Exercise prompt >> Could you convert everything from the line containing "You are a GUI" down to the line containing "(x=536, y=60)" in the records below into a JSON list of strings, with one string per line, no blank lines, and the pictures left out?

BEGIN Available data

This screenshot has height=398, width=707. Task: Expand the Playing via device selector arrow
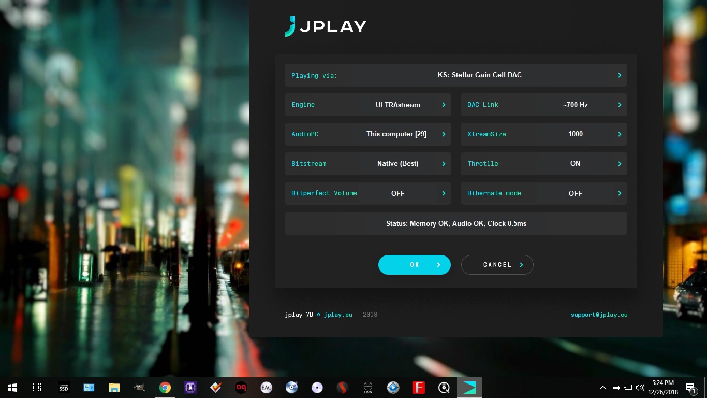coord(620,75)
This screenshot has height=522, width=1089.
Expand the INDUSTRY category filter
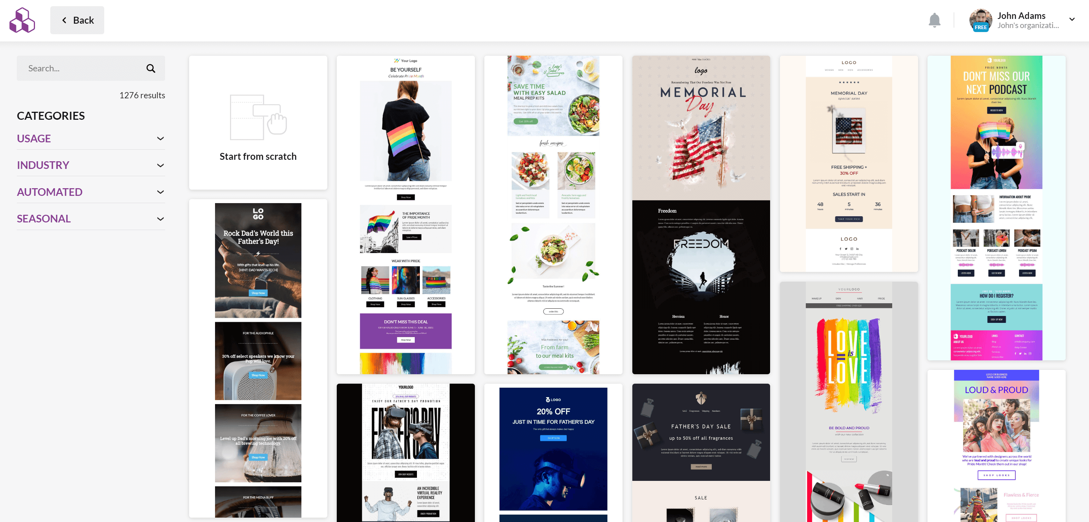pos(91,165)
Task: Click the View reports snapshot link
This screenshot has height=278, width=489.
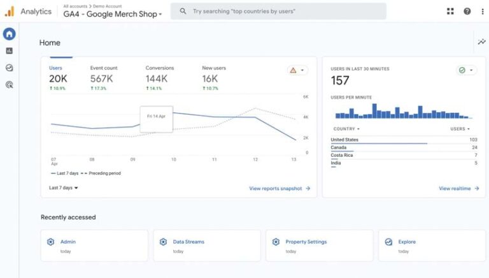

END Available data
BEGIN Available data

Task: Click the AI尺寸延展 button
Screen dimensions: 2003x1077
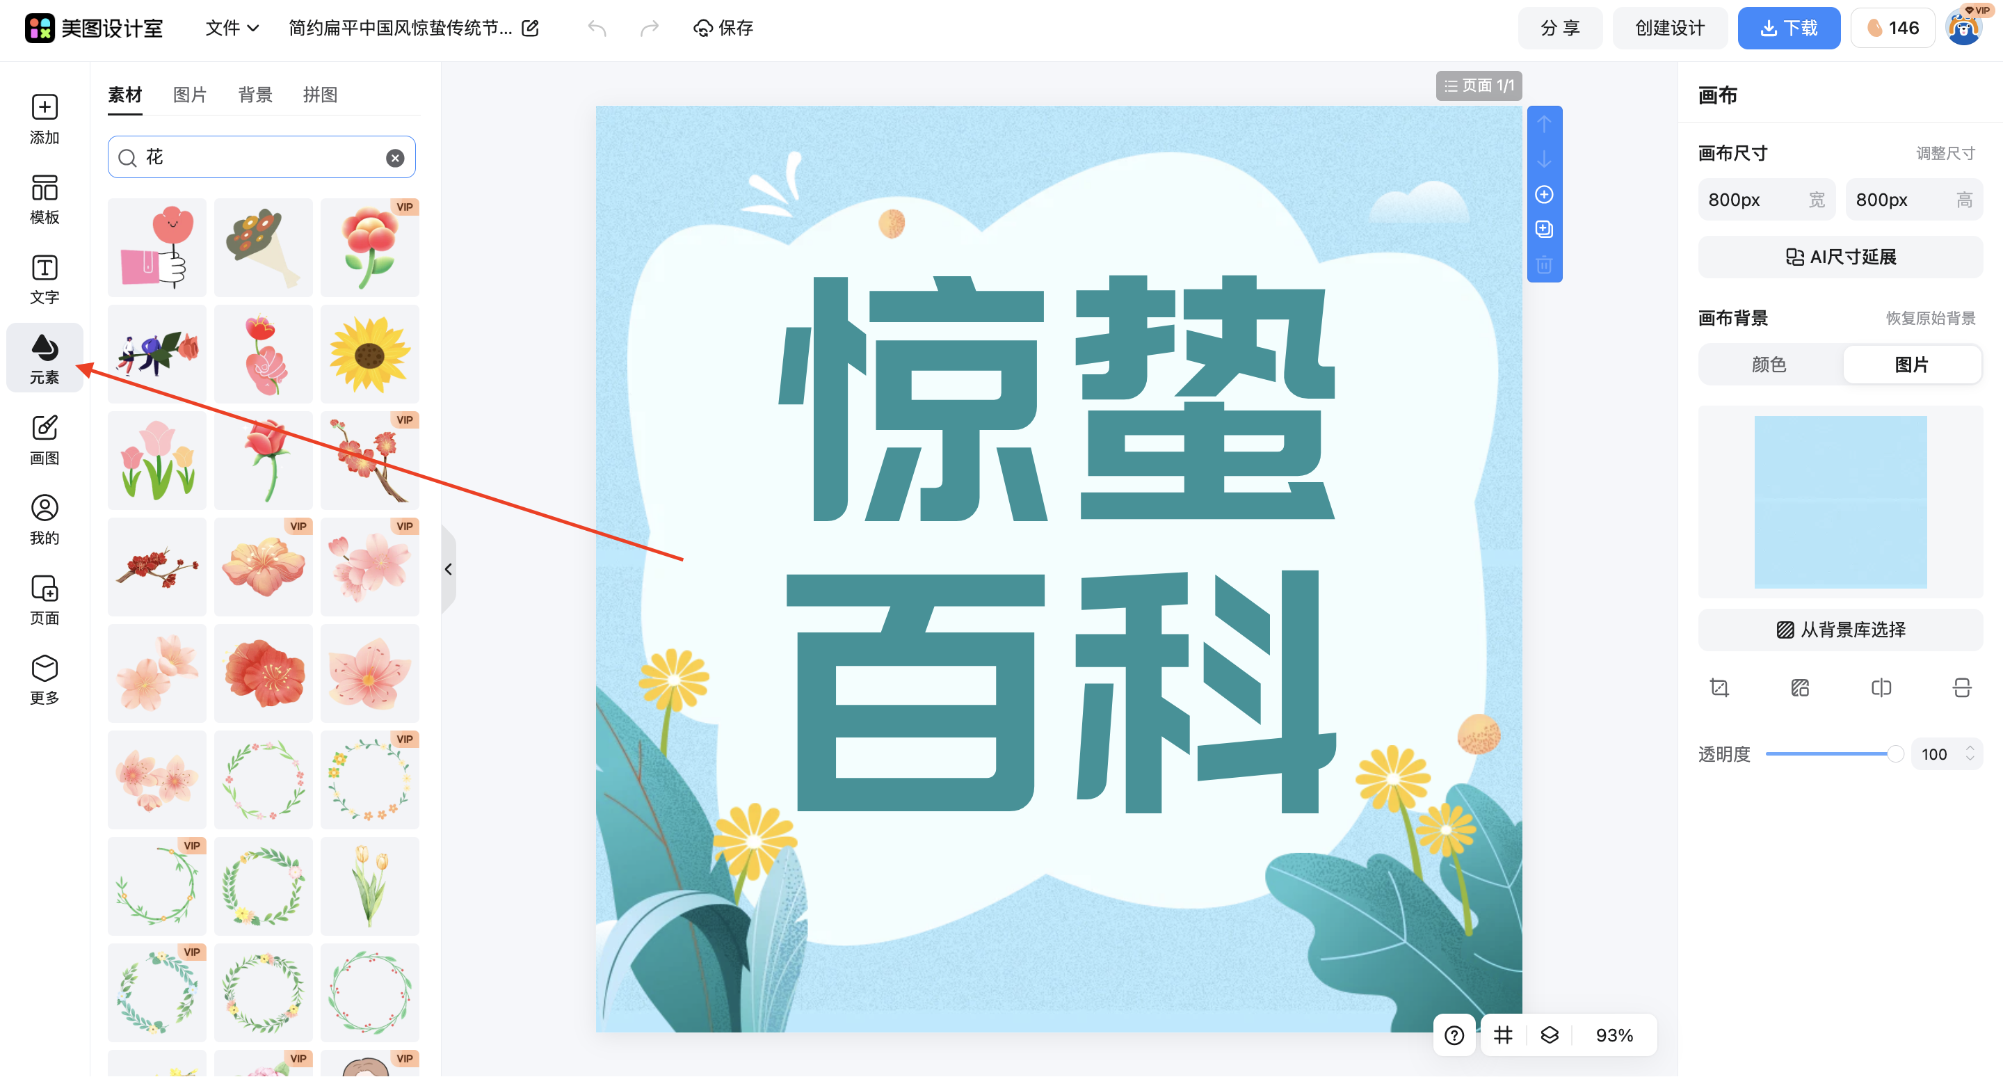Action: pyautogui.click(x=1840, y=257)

END Available data
BEGIN Available data

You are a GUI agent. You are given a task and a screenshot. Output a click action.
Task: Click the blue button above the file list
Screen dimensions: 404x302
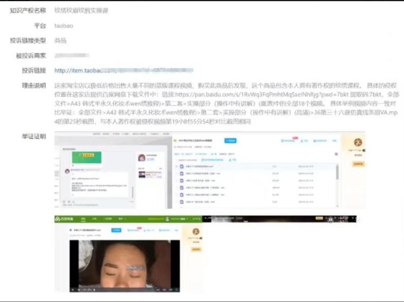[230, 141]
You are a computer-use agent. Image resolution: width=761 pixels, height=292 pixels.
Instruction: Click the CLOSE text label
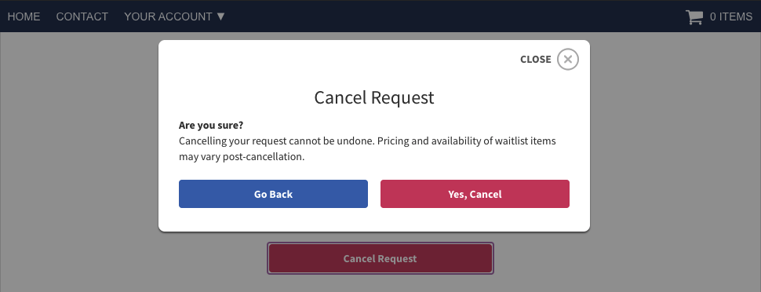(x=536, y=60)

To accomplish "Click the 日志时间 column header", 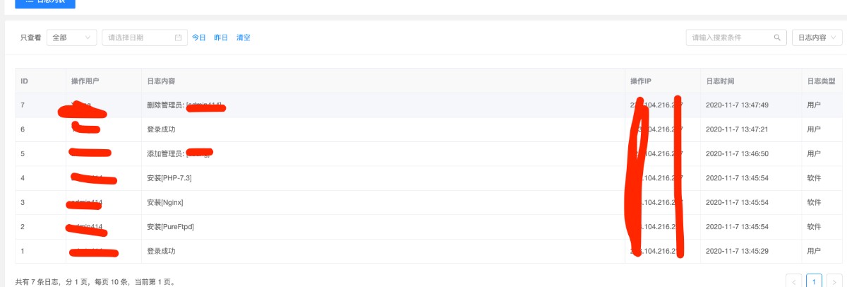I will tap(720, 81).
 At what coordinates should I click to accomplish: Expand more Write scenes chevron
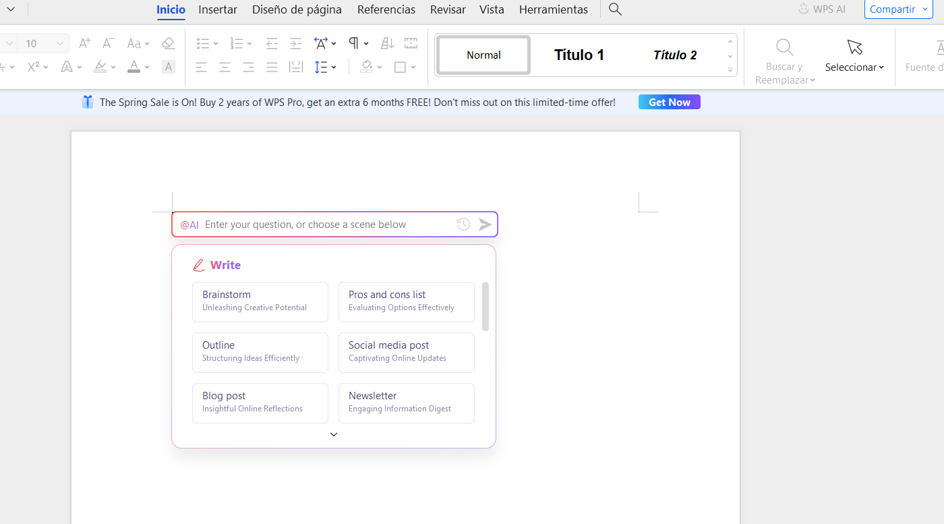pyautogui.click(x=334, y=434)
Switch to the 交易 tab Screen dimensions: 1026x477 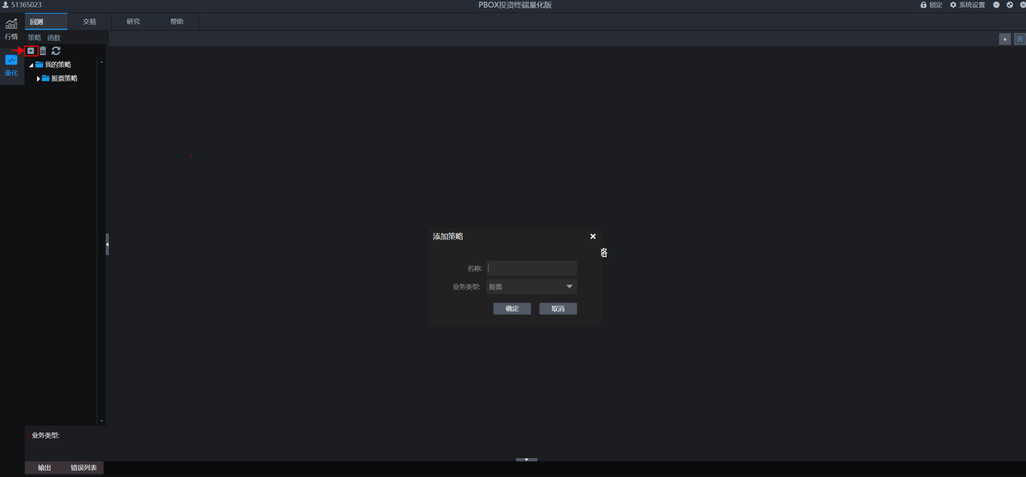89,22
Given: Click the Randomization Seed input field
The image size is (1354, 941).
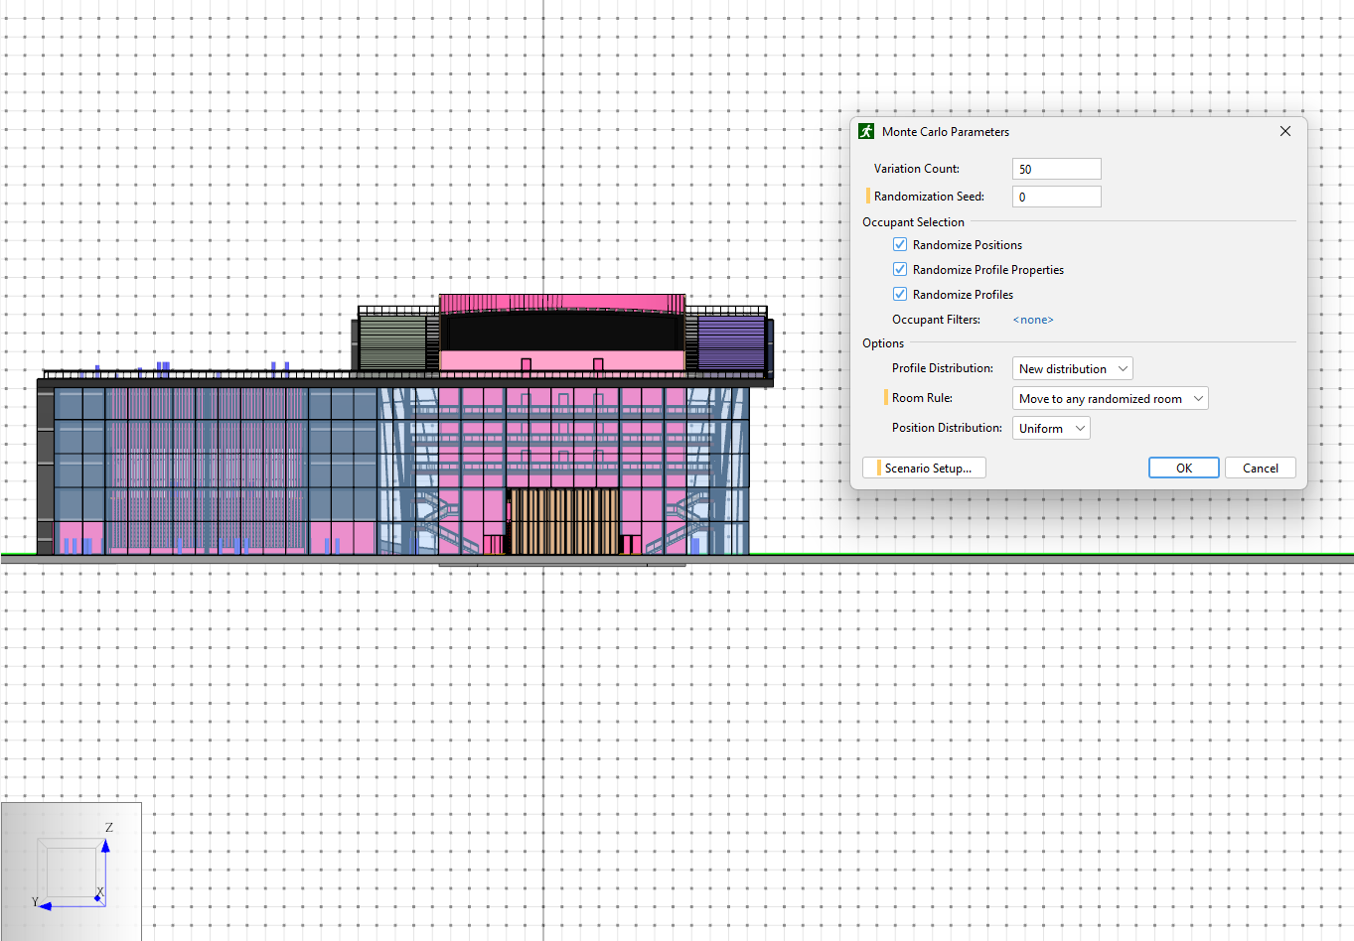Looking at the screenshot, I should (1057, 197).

END Available data

Exercise output >>
[
  "You are a GUI agent. You are given a task and a screenshot. Output a click action.",
  "Task: Click the blue button above the file list",
  "Screen dimensions: 404x302",
  "[230, 141]",
  "You are a computer-use agent. Image resolution: width=761 pixels, height=292 pixels.",
  "Instruction: Click the CLOSE text label",
  "(x=536, y=60)"
]